As we know from John 18:31, the Romans had taken away from the Jews the right to administer capital punishment. The hypocrites who test Jesus ask him about applying the Deuteronomic law, and demand, “What do you say about her?” This is meant as a trap for Jesus, involving both the Jewish law and the prerogatives of the Roman state. But Jesus simply bends down and writes with his finger on the ground, just as His divine finger once inscribed the Law upon the tablets of stone on Sinai. Then He says, “Let him who is without sin among you be the first to throw a stone at her.” And again He bends down to write in the dust.

The words He writes send the strict enforcers of the law of retribution stealing away in silent confusion. Jesus asks the condemned woman: “Woman, where are they? Has no one condemned you?” She answers, “No one, Lord.” No one — neither the self-righteous nor God. “Neither, do I condemn you,” He says. “Go and do not sin again.” (John 8:2-11)
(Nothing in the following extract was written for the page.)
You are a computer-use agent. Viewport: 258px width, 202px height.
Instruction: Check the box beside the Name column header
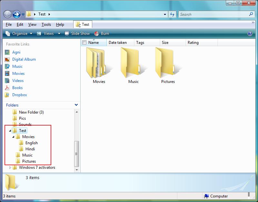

The point is this: The Word of God foregoes enforcement of the strict law of retribution. This is not just a personal commutation of sentence. For He also dispels the condemners who would take God’s authority over life and death upon themselves. To avoid falling prematurely into a political trap, Jesus does this silently, by shaming the devotees of capital punishment. By His actions He sets aside the law of retaliation.

Likewise, in the Sermon on the Mount, He overturns the principle of retaliation (Exodus 21:24, Deuteronomy 19:21):

“You have heard that it was said, ‘An eye for an eye and a tooth for a tooth… ‘But I say to you: Do not resist one who is evil. But, if anyone strikes you on the right cheek, turn to him the other also.” (Matt. 5:38-39)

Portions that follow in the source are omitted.